- EXERCISE PROMPT:
If a line in the records below contains the word "output", copy it.

---------- INFORMATION SHOWN

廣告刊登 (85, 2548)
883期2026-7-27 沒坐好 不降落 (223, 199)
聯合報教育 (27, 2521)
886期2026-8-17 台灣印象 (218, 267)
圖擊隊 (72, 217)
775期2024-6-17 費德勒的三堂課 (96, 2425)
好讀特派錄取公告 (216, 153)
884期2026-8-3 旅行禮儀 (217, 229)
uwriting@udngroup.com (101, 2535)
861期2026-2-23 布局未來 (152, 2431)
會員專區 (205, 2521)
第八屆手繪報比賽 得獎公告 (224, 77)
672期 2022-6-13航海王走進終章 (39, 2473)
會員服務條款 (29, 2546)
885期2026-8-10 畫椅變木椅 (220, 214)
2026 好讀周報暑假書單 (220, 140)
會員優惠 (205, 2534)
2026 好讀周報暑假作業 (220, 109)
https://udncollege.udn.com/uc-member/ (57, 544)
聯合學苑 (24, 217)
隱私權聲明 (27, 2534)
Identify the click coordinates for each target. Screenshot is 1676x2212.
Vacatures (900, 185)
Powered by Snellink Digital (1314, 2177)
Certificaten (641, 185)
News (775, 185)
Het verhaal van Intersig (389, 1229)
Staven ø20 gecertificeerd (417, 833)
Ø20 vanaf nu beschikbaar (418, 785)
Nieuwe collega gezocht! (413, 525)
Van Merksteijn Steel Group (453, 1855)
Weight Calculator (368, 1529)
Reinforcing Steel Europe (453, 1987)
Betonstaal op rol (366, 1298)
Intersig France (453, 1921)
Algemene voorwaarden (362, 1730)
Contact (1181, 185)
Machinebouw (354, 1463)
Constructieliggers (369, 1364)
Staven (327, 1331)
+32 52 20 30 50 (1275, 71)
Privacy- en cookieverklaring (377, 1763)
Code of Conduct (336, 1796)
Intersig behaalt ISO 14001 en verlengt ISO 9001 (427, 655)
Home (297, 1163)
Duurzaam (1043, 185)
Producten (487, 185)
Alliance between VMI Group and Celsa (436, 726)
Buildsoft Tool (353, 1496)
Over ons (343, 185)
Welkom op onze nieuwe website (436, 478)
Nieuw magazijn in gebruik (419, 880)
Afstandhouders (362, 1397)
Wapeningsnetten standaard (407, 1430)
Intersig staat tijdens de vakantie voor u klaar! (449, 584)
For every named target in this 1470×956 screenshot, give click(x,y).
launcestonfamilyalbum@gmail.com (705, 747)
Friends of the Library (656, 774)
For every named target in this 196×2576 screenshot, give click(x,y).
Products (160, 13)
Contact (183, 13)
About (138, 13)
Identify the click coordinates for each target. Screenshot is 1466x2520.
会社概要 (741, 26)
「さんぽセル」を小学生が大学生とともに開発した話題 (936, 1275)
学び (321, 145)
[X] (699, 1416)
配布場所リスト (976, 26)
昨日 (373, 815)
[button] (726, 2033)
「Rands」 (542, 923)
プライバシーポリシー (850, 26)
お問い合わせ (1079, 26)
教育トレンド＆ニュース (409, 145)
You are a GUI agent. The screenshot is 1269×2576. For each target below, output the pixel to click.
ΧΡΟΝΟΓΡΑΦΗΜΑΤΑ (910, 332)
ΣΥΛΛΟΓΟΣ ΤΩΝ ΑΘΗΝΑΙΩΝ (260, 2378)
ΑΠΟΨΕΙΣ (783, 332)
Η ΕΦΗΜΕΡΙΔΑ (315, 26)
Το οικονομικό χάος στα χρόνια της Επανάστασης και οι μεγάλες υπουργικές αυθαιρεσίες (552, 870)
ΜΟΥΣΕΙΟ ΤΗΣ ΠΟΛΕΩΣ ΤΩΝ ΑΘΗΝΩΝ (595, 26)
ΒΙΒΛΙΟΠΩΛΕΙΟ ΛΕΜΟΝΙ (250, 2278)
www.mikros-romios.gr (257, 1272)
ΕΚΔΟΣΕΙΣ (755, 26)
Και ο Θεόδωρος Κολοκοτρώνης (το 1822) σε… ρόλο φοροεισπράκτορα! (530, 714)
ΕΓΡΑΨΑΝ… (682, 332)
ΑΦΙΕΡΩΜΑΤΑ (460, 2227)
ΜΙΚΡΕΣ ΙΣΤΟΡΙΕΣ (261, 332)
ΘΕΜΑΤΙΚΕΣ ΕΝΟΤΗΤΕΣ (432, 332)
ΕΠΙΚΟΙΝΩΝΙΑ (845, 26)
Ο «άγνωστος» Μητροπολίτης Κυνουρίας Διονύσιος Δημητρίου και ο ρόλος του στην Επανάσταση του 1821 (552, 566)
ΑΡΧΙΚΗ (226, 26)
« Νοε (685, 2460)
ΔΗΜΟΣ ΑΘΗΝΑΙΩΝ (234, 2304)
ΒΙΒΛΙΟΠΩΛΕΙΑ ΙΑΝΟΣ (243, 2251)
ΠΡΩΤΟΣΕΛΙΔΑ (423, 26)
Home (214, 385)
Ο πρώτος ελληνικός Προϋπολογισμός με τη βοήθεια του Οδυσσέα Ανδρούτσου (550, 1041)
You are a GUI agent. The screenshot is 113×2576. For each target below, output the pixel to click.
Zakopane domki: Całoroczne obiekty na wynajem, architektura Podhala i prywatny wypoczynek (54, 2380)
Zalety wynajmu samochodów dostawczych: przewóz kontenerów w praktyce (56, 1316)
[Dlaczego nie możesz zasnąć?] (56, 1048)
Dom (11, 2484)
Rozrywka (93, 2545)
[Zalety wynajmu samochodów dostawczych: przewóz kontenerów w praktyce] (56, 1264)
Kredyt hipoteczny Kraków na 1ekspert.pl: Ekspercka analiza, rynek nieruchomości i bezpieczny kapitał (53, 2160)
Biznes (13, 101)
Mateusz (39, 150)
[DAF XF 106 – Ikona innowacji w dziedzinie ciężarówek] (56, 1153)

--------------------

- RESULT FOR THIS EXERCISE:
You are a GUI agent. The screenshot is 1269×2576. For each target below, output the pixel to click.
You are a GUI agent. The screenshot is 113×2576. For each target below, output the pixel to click.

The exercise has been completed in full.